Revoilà Jacques Mailloux, ce "flot" de sept, de quatre, de huit ou de douze, salué ici même
il y a dix ans, et qui revient nous dire qu’il n’en a pas fini avec ses
confessions éclatées. Il entend bien poursuivre, verser encore, en une
nouvelle édition, quelques unes de ses aventures épiques à notre
connaissance, lui le gamin frondeur et têtu qui avance en zigzag au gré
de son âge, coincé entre un père autoritaire (et néanmoins porté sur
la bibine) et une mère nerveuse qui crie, s’emporte, le rapetisse, en
fait la risée du village, et ce au seul motif qu’il a de sérieux
problèmes de robinetterie, s’oubliant en plein sommeil au point de
mouiller une paire de draps chaque nuit.
« Un pissou loge en ce lieu, disent-ils, cette maison est maudite.
Tes pensées les plus affreuses, Mère Mailloux, traversent l’espace et
tombent en phrases dans l’esprit de tous ceux qui dans le monde savent
entendre le grincement matinal et criard de ta corde à linge alors que
sont suspendus les draps maculés de ton fils pissou. »
De nombreux morceaux d’enfance lui restent en travers de la gorge.
Certains sont burlesques, d’autres pénibles et ténébreux. Le mieux, pour
s’en débarrasser, est encore de les revivre en repartant du début, en
ouvrant cette trentaine de tableaux (qui sont autant d’épisodes et de
chapitres courts) par celui où on le voit s’échapper d’un traîneau,
laisser ses parents en plan, et sa « mère monstre » crier, et son père
s’activer pour le déloger, à coups de pelle, de sous une voiture à l’arrêt
dans la neige.
« J’ai fait le mort. J’ai fait le mort et puis ç’a cessé d’être un
jeu, c’était trop long.

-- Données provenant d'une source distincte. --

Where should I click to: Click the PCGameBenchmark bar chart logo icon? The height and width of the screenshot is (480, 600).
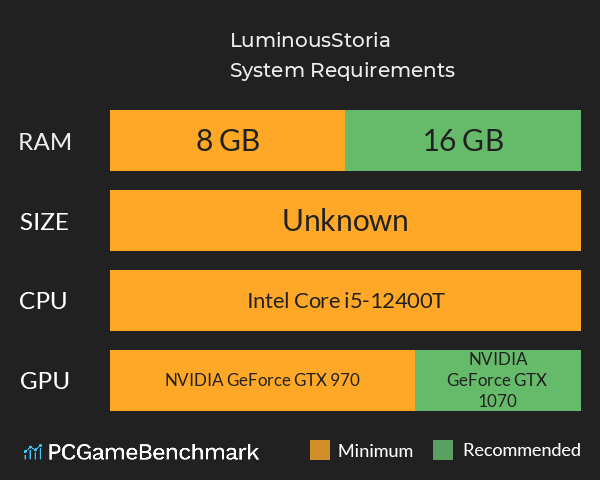pyautogui.click(x=32, y=452)
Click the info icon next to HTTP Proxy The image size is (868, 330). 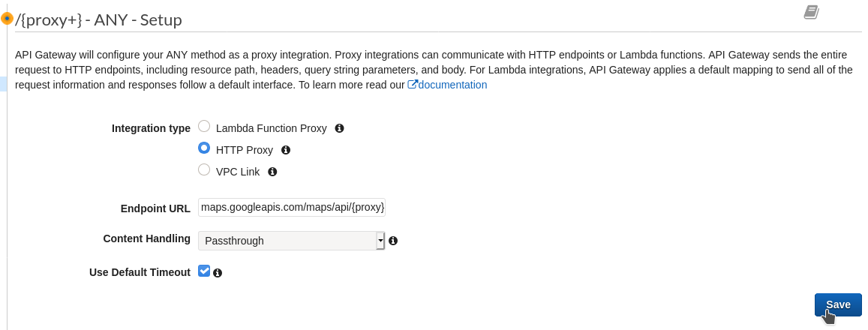[x=286, y=150]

Le père Mailloux m’a poussé du dessous du char à
l’aide d’une pelle, la mère Mailloux m’a cueilli de l’autre côté. Elle a
secoué la neige de mon habit, elle ne riait pas, le père Mailloux non
plus ne riait pas, on a regagné le traîneau, j’ai dormi le reste du
trajet. »
On le voit tour à tour seul dans la chambre de sa mère, ou en camp de
survie, ou perdu dans un grand magasin, ou tenant « une torche afin d’aider son
père », ou passant la nuit chez tante Génisse, ou encore perché dans un
arbre, ou bloqué dans "le char" familial sans chauffage en allant fêter
un Noël sous la neige chez son parrain. Autant d’aventures colorées et
hallucinées, transcrites avec fébrilité, toutes traversées par les aléas
dus à ce tuyau qui fuit et qui fait de lui une sorte de paria honteux
et solitaire.
« J’ai entendu le pire blond dire à des parents qui le visitaient,
dans l’intimité des rideaux beiges à ses parents qui le visitaient je
l’ai entendu dire que j’étais en face un Mailloux qui pissait dans la
nuit. Quand j’ai entendu ça, un soir, la mère et le père Mailloux se
tenaient auprès du lit où j’étais sur le dos, c’est entré dans leurs
oreilles avec la honte noire habituellement liée au sexe et à la mort,
la mère Mailloux s’est mise à pleurer. »
Ce qui porte haut l’épopée du "flot" Mailloux, en plus des contes
cruels ou désopilants qui s’y succèdent, c’est la langue du québécois Hervé Bouchard.
Elle est poétique, étirée, ponctuée d’expressions orales, finement
travaillée et dotée d’un souffle très tonique. Un flux extraordinaire
mis au service d’une langue inventive, imagée, immédiate et débridée
qui embarque le lecteur dans une série d’équipées haletantes.
Hervé Bouchard : Mailloux, Histoires de novembre et de juin, Le Nouvel Attila.
Hervé Bouchard : Mailloux, Histoires de novembre et de juin, Le Nouvel Attila.